Porém... fica uma pergunta: que Disney era workaholic e visionário, ok, sabemos... Um exemplo de perseverança e dedicação, um sujeito apaixonado por sua arte e convicções. Mas, para além disso, e para além do vício em cigarro (coisa quase que obrigatória naquelas décadas), será que não há passagens picantes e certas "imoralidades" ou bizarrices em sua vida?

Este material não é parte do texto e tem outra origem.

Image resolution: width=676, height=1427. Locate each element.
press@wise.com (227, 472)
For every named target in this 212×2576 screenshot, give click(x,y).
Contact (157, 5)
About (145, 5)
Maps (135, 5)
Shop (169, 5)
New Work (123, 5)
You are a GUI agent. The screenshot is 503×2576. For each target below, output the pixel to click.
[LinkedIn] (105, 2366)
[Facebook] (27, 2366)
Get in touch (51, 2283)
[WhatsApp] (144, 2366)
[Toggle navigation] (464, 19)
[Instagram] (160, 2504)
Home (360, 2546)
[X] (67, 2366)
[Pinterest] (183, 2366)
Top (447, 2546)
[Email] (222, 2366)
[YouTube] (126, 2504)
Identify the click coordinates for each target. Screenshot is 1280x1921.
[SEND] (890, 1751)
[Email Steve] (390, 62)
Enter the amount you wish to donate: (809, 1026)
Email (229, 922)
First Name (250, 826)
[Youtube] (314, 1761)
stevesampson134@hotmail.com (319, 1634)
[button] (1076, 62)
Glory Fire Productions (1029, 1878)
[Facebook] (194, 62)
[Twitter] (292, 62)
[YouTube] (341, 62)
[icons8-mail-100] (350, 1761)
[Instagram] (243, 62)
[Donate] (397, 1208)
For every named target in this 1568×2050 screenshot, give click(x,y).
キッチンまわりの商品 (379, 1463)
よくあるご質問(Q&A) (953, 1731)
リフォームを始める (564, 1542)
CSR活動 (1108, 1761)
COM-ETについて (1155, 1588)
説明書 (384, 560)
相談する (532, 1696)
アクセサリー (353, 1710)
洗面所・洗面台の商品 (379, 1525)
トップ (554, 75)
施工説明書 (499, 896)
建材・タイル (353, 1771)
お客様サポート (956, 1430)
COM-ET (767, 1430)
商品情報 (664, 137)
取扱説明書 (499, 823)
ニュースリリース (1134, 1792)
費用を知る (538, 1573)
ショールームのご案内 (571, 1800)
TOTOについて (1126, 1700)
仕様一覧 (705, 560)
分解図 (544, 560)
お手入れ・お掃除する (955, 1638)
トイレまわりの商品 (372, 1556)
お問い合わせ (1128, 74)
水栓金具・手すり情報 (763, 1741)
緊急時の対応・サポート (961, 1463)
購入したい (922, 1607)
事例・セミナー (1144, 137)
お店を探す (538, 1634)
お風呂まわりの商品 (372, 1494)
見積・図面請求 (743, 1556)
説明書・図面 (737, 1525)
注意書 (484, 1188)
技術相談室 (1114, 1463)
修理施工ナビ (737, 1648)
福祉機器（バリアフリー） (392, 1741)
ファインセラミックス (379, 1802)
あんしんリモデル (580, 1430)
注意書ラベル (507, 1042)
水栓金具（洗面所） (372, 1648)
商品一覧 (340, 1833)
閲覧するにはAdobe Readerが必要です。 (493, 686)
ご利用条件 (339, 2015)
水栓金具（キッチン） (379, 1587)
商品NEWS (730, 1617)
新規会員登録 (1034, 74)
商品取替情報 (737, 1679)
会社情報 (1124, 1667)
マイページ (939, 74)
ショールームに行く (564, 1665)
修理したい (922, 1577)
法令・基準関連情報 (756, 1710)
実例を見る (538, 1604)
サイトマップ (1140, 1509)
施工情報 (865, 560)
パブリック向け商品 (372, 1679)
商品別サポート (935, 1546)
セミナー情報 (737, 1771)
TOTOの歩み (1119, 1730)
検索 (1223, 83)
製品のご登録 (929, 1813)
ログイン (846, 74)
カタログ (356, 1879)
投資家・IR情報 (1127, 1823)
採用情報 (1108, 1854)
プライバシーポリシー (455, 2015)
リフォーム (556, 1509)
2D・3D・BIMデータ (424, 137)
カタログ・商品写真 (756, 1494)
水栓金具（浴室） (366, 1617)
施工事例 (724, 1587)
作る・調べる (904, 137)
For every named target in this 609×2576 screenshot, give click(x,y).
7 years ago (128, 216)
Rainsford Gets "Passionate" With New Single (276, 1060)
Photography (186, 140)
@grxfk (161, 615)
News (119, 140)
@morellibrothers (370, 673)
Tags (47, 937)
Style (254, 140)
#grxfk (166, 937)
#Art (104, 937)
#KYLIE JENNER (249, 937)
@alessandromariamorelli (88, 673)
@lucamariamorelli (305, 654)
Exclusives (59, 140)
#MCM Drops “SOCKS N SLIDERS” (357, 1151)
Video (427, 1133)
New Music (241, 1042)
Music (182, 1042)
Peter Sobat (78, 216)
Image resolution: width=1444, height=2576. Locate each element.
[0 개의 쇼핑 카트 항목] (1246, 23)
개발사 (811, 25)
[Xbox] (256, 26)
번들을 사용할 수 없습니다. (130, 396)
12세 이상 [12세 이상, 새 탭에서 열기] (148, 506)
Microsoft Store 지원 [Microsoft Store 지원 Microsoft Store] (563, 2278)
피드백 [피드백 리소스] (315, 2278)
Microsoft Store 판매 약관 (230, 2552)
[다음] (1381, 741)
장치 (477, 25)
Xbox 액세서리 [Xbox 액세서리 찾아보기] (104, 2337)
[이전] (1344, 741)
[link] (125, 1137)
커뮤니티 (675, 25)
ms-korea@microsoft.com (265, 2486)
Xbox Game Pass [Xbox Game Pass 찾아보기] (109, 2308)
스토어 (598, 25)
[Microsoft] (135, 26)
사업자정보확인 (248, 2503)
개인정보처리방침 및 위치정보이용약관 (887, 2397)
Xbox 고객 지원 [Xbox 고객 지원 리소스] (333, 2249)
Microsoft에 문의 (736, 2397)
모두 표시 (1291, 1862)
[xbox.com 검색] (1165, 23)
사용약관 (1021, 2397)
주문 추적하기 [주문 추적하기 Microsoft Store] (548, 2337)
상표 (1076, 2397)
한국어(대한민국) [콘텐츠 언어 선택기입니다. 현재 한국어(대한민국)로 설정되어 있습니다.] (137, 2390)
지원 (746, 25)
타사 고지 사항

Confesso: adoro biografias que mostram o lado sombra desses ícones da nossa história (não importa de que época). Não me atrai apenas conhecer o legado positivo e o lado fascinante dessas personalidades... Saber do lado mais frágil, amargo, escondido, imoral e pervertido desses sujeitos é igualmente (ou mais) saboroso. E esse lado, o lado sombra do Tio Walt, quase não vi. Praticamente zero. Por que será? Tio Walt não tinha tempo pra bizarrices? Ou o autor infelizmente nos poupa disso?
Disney não tinha amantes, não era homossexual, não era violento, não tinha vícios (o do cigarro não conta), nunca cometeu um crime ou contravenção (a não ser falsificar sua idade para servir o exército, nada de mais), não era de fato antissemita, não era racista, não era satanista (segundo muitos teóricos da conspiração)... não era nada fora da curva a não ser um visionário genial perseverante e perfeccionista? Nenhuma fofoquinha bizarra?
Amigos, o livro é muito bom, é uma viagem fantástica na vida e obra de uma dos maiores ícones do século XX... mas creio que Gabler escondeu o lado mais feio do Tio Walt.
Não posso afirmar com 100% de certeza, é uma especulação, mas acho possível que isso tenha ocorrido. Folheando uma biografia sobre James Dean ("James Dean: Tomorrow Never Comes", livro por Darwin Porter, sem publicação no idioma português), o autor escreve que Disney recorria a jovens viris para lhe proporcionarem prazer sexual. Porter diz que ele era homossexual e pagava (o ainda desconhecido) James Dean por favores sexuais. Dean, um sujeito obscuro, emocionalmente conturbado e usuário de drogas, era bissexual e muitas vezes atuava como garoto de programa em seus dias de obscuridade. Será que as histórias sobre Walt, nesta biografia, são verdade? Livros bombásticos como esse não costumam ser publicados no Brasil, uma pena.
Lamentei também que o autor passou muito sucintamente (pra não dizer que c@g0u absolutamente) em relação à experiência de Disney na América Latina. A criação do Zé Carioca não mereceu mais do que uma linha. ☹☹☹
A história do estereotipado papagaio malandro é muito interessante. O que li sobre isso está nos livros dos brasileiríssimos Ruy Castro ("Carmem, uma Biografia") e Ricardo Amaral ("Anos 40: Quando o mundo, enfim, descobriu o Brasil"). Recomendo ambos 💙
Enfim, no cômputo geral, o livro é bom, vale a pena, aprendi muito sobre a obra de Disney e um pouco mais sobre sua vida pessoal, infância, início de carreira, casamento e morte. Sobre podres de verdade, praticamente nada - se é que eles existiram. Mas, baseada na minha experiência literária, invariavelmente existem.
No fim, me emocionei um pouco, mas juro que já li biografias que me fizeram rir pelos cotovelos e também me levaram a lágrimas abundantes. Não foi o caso dessa obra.